Amazon Web Services (AWS) has announced the discontinuation of its Amazon Quantum Ledger Database (QLDB). In my previous blog post Moving from Amazon Quantum Ledger Database (QLDB) to ledger in Azure SQL we discussed that Microsoft offers an excellent alternative for users to host their data with cryptographic immutability. This ensures they can uphold rigorous data integrity standards. Ledger in Azure SQL serves as a strong alternative, with effortless integration into the Azure SQL environment.
This post outlines a method for migrating an Amazon QLDB ledger to Azure SQL Database, utilizing the US Department of Motor Vehicles (DMV) sample ledger from the tutorial in the Amazon QLDB Developer Guide as a reference. You can adapt this solution for your own schema and migration strategy.
Navigating Database Migrations: Key Considerations for a Smooth Transition
When embarking on a database migration journey, one of the first decisions you’ll face is determining the scope of the data to be migrated. Depending on your application’s needs, you might opt to transfer the entire database, including all historical data, or you might choose to migrate only the most recent data, archiving the older records for future reference.
Another crucial aspect to consider is how you’ll model the data in your new Azure SQL database. This involves transforming the ledger data to align with your chosen model during the migration process. You have a couple of options here:
- Normalization: This approach involves converting the document model to a relational model. While this can be challenging, it’s often the best way to ensure your data is in a usable format for a relational database post-migration.
- JSON Storage: Alternatively, you could migrate the complete JSON into a single column of the ledger table. This simplifies the migration process but may not be the most efficient for data access in the relational database.
Each option has its own set of trade-offs, and the right choice will depend on your specific use case and requirements.
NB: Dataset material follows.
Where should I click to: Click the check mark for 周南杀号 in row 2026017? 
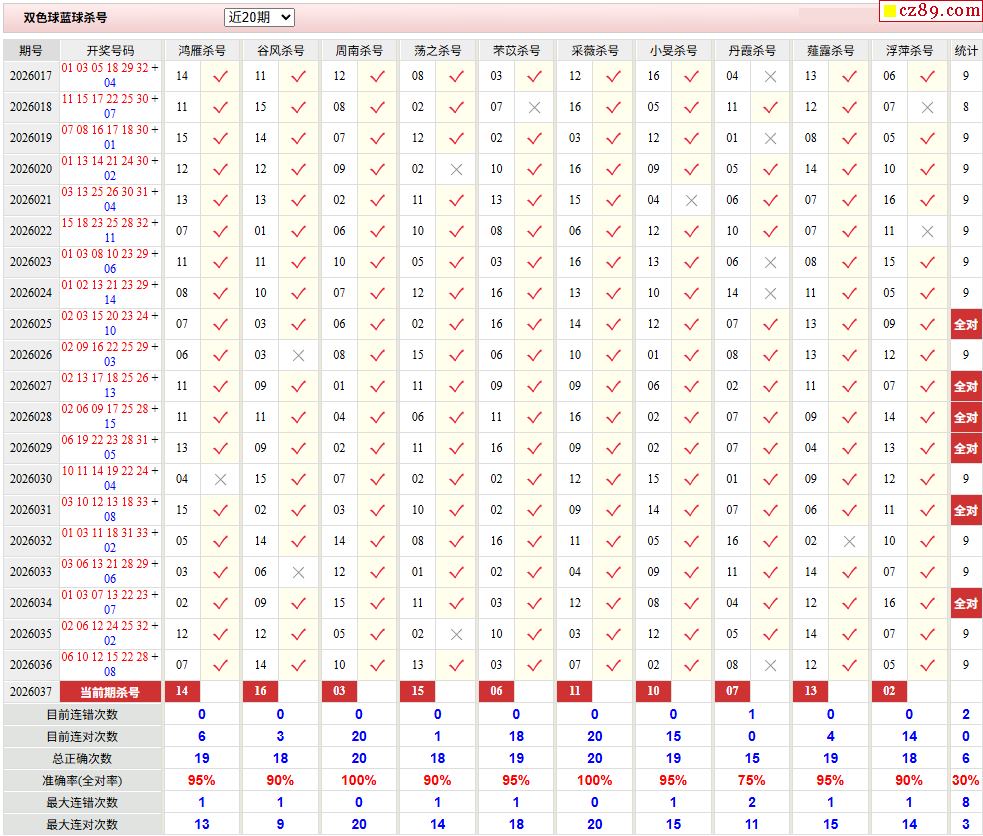(377, 76)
In this blog post, we will use the normalization approach.
Solution
The solution is build in Azure Data Factory and is partially based on the blog post Dynamically Map JSON to SQL in Azure Data Factory | Under the kover of business intelligence (sqlkover.com) by MVP Koen Verbeeck.
Prerequisites
Preparing Source Files
To kick off the data migration process, we first need to prepare the source files. There are two primary approaches to consider:
- Transform and Import CSV Files: Convert Amazon QLDB JSON documents into CSV files and import them into the ledger tables of your Azure SQL Database. This involves exporting and converting the Amazon QLDB ledger to CSV files, as detailed in the “Export Data” and “Extract and Transform” sections of this blog post. The CSV files can then be imported into Azure SQL Database using methods such as:
- Bulk Copy
- Copy Activity in Azure Data Factory: This activity migrates data from source files to Azure SQL Database.
- Save and Import JSON Files: Save the QLDB data as JSON files on Azure Storage and import them with Azure Data Factory (ADF) as relational data.
In this post, we’ll focus on the second approach and provide a detailed walkthrough. Follow these steps to create the source files:
- Step 1: Open the section “Step 2: Create tables, indexes, and sample data in a ledger” in the Amazon Quantum Ledger Database (Amazon QLDB) documentation.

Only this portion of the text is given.